To do>
A) Please translate this sentence from the Something to Swing About album article into Spanish: "It was released by Kapp Records on vinyl LP."
B) From the Something to Swing About album article, reproduce the passage from "Studio album by" up to and including "on vinyl LP.".

Studio album by Carmen McRae
- Released: 1960
- Recorded: November 10–12, 1959, New York City
- Genre: Vocal jazz
- Length: 29:12
- Label: Kapp Records

Carmen McRae chronology
| When You're Away (1959) | Something to Swing About (1960) | Tonight Only! (1961) |

= Something to Swing About =

Something to Swing About is a 1960 album by jazz singer Carmen McRae, arranged by Ernie Wilkins. It was released by Kapp Records on vinyl LP.

==Reception==

The initial Billboard magazine review from January 1960 wrote that "McRae fans are going to like this and the gal can easily make herself new friend with the set. ...This is Miss McRae in top form". Allmusic gave the album 3 and a half stars out of 5.

Records supplied>
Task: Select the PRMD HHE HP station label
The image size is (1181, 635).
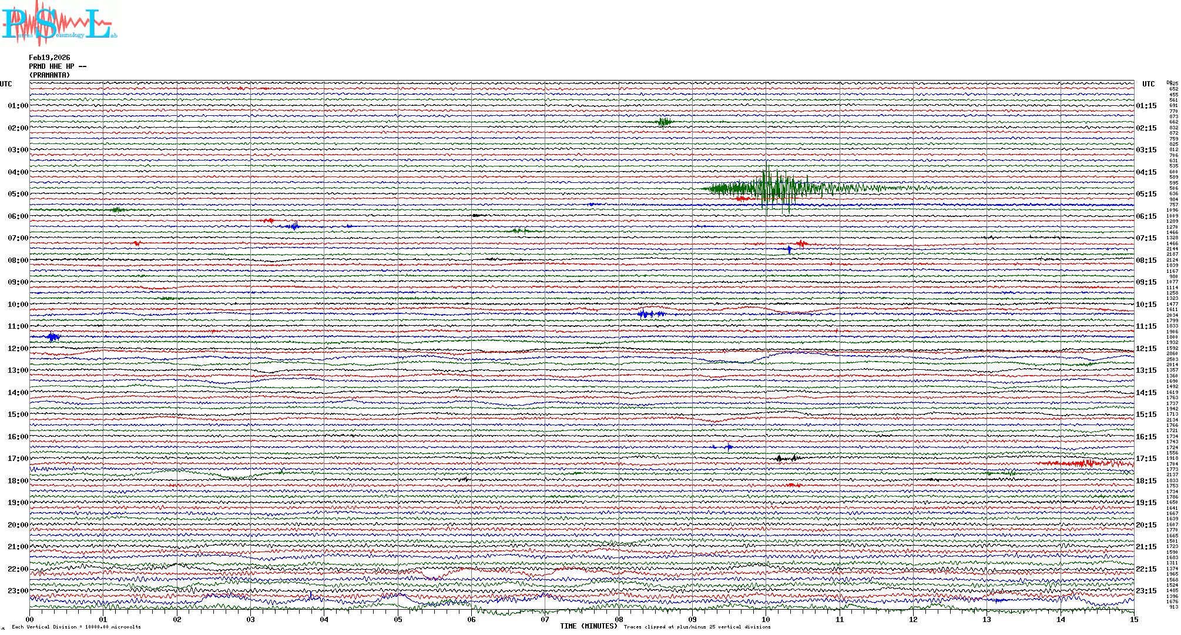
* * *
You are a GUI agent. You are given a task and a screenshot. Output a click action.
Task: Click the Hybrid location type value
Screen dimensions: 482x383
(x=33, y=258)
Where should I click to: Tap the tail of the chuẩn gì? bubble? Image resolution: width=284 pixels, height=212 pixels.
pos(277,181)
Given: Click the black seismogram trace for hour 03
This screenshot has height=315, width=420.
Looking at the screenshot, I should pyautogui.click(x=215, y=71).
--
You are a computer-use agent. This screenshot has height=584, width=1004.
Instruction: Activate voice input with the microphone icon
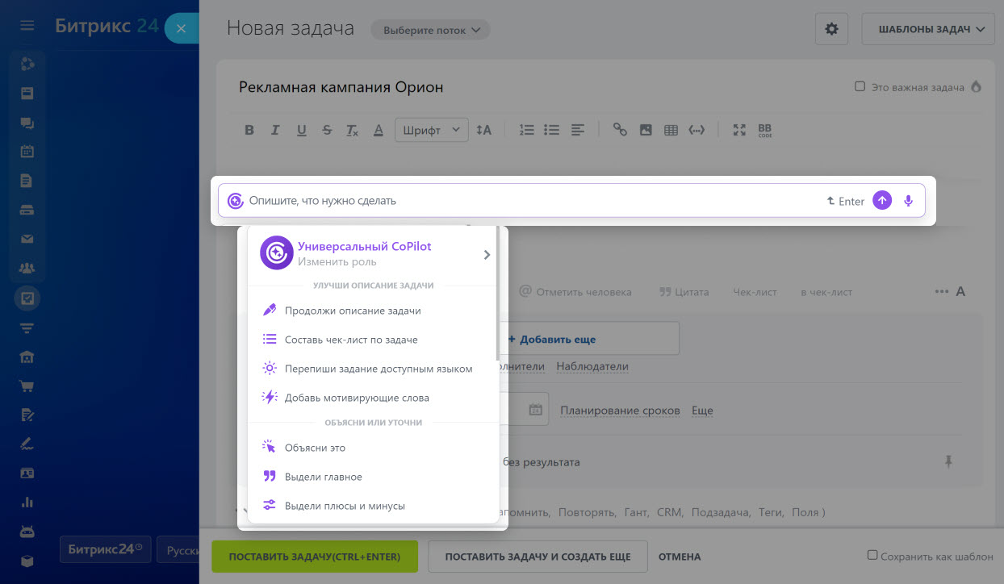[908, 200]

The responses>
A) Fue publicado por Kapp Records en LP de vinilo.

B)
Studio album by Carmen McRae
- Released: 1960
- Recorded: November 10–12, 1959, New York City
- Genre: Vocal jazz
- Length: 29:12
- Label: Kapp Records

Carmen McRae chronology
| When You're Away (1959) | Something to Swing About (1960) | Tonight Only! (1961) |

= Something to Swing About =

Something to Swing About is a 1960 album by jazz singer Carmen McRae, arranged by Ernie Wilkins. It was released by Kapp Records on vinyl LP.